これらの本を読めば、「日本人とは?」という問いに迷わなくなるでしょう。
1位 雪国/Snow Country
川端康成がノーベル文学賞を受賞する際に選考基準となった作品。雪深い温泉町で気ままに生きる主人公が一途な生き方を貫く芸者に出会う。主人公のすさんだ心と芸者の雪のように白く、真っ直ぐな生き方が対比されている傑作。
2位 千羽鶴/Thousand Cranes
続編の「波千鳥」を読んで「千羽鶴」は完結します。名器である志野茶碗を中心に人間の愛欲が巡りめぐる作品です。でもなぜ題名が「千羽鶴」なのか...それにはきちんと理由があります。
「千羽鶴」は川端康成の描く女性美が極致に至った作品です。また、川端作品の中でも読みやすいのでかなりおすすめ。
3位 美しさと哀しみと/Beauty and Sadness
この作品が3位か...と川端ファンは思うかもしれません。レズ関係にある女師匠の恨みを果たすために、師匠の元不倫相手の男を呪うというメロドラマちっくなあらすじ。しかし、海外の人から見たら、ここに日本最初の小説とされる源氏物語の世界が見えてくるのかもしれません。あの有名な六条御息所の生霊と葵、源氏の三角関係が...
4位 名人/The Master of Go
死に際してまで芸の道を極めようとする碁の名人を描いた小説。女性の主題が多い川端小説の中でも異色の作品。破れてもなお「名人」と尊敬されるような人間になるにはー ジャンルや時代を超えて我々に語りかける作品。
5位 美しい日本の私/Japan the Beautiful and Myself
自然、死、虚無、日本人の心そして精神。これらのつながりのなかで我々日本人とは何かを川端は教えてくれます。ノーベル文学賞受賞スピーチの全文が掲載された作品。
海外でビジネスをしたり、海外の人に出会う機会の多い人は、まずこの本を読むのが良いと思います。
6位 山の音/The Sound of the Mountain
三島由紀夫や吉行淳之介など名だたる小説家が推薦する川端作品が「山の音」。
まとめ
ノーベル文学賞を受賞するきっかけとなった「雪国」が1位。まだ川端康成の小説を読んだことがない人は「雪国」、一度でも読んだことがある人は海外からの評価が特に高い「千羽鶴」を読むのが良いと思います。

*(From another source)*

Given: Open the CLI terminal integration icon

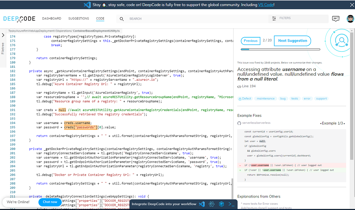Looking at the screenshot, I should pos(231,204).
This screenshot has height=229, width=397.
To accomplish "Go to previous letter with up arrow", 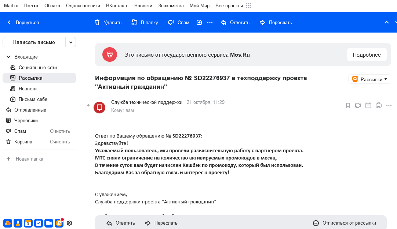I will [387, 22].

「千羽鶴」ですが、私の個人的な感想になってしまいますが、川端康成の最高傑作だと思います。「千羽鶴」と「古都」は読んで心が温まり、スッキリする作品です。
また、海外に旅行やビジネスで訪れて、「日本人とはこういう人間で...」とハッキリと語れるようになりたい人には「美しい日本の私」をおすすめします。